Rose machte den Mund auf, um nein zu sagen, sie sollte
zum Picknick ebenso dort sein wie zum Konzert, vielleicht
ein andermal. Dann sah sie das Bild, das neben dem Fenster
an der Wand hing. Sie würde nicht zögern, dachte Rosie; sie
würde die Stunden bis zum Samstag zählen, und wenn sie
schließlich hinter ihm auf das Stahlroß stieg, würde sie ihm
die ganze Fahrt über den Rücken klopfen, damit er ihm noch
mehr die Sporen gab. Einen Augenblick konnte Rosie sie fast
dort sitzen sehen, den Saum des dunkelroten Chitons hochgezogen, die bloßen Schenkel fest an seine Hüften gepreßt.

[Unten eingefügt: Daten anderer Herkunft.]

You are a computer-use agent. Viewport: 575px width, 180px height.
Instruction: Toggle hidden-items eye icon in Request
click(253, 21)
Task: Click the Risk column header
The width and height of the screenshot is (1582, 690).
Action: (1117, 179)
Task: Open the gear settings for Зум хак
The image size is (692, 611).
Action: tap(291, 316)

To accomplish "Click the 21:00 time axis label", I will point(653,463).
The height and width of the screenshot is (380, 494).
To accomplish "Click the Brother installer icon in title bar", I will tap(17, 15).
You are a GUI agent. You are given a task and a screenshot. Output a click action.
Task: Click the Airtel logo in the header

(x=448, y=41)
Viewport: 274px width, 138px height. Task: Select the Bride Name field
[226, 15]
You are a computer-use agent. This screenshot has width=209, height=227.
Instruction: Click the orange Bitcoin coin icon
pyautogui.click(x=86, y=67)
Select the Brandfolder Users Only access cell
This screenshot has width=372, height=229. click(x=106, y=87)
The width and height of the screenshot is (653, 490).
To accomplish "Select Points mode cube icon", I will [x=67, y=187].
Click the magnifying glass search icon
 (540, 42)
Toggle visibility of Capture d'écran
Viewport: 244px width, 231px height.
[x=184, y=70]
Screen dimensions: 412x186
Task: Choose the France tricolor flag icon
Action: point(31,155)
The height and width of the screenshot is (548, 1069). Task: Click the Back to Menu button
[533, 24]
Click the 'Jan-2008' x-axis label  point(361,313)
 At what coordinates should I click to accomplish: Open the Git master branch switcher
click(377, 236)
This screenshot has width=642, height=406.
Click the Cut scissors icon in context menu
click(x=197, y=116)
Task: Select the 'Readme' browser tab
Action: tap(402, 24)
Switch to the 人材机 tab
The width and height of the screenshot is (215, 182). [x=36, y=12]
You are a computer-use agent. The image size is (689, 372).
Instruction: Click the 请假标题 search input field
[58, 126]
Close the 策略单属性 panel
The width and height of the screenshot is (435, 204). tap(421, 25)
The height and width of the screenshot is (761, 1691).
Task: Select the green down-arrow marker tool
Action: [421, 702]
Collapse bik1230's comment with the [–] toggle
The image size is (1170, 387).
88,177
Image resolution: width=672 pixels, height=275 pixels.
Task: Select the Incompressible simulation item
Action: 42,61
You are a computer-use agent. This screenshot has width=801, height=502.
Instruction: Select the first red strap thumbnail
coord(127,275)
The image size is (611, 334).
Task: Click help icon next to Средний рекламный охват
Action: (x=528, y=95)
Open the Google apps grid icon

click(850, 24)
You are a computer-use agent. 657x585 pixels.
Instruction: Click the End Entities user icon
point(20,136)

Das heiße Pulsieren durchfuhr sie wieder, diesmal stärker.
Schöner.
»Okay«, sagte sie. »Ich komme mit. Unter einer Bedingung.«
»Heraus damit.« Er grinste und schien sich riesig zu
freuen.
»Bring mich zu Ettinger’s Pier - da steigt die Party von
D & S - und bleib zum Konzert. Ich besorge die Karten. Das
ist meine Einladung.«
»Abgemacht«, sagte er sofort. »Kann ich dich um halb
neun abholen, oder ist das zu früh?«
»Nein, prima.«
»Du solltest eine Jacke und vielleicht einen Pullover anziehen«, sagte er. »Wenn wir nachmittags nach Hause fahren,
kannst du sie eventuell in den Satteltaschen verstauen, aber
wenn wir aufbrechen, ist es mit Sicherheit noch kalt.«
»Gut«, sagte sie und dachte schon, daß sie sich die Sachen
von Pam Haverford leihen mußte, die ungefähr dieselbe
Größe hatte. Rosies gesamte Garderobe für draußen bestand
im Augenblick aus einer leichten Jacke, und ihr Budget ließ
Einkäufe in der Richtung nicht zu, jedenfalls in nächster Zeit
nicht.
»Dann sehn wir uns am Samstag. Und noch mal danke für
heute abend.« Er schien kurz zu überlegen, ob er ihr noch
einen Kuß geben sollte, doch dann nahm er einfach ihre
Hand und drückte sie kurz.
»Gern geschehen.«
Er drehte sich um und lief rasch, wie ein Junge, die Treppe
hinunter. Sie konnte nicht anders, sie mußte es mit der Art
und Weise vergleichen, wie Norman sich bewegte - entweder mit gesenktem Kopf stapfend, oder mit einer unheimlichen, pfeilschnellen Geschwindigkeit. Sie sah seinem in die
Länge gezogenen Schatten an der Wand nach, bis er verschwunden war, dann machte sie die Tür zu, schloß beide
Schlösser ab, lehnte sich dagegen und sah durch das Zimmer
zu ihrem Bild.
Es hatte sich wieder verändert. Sie war fast sicher.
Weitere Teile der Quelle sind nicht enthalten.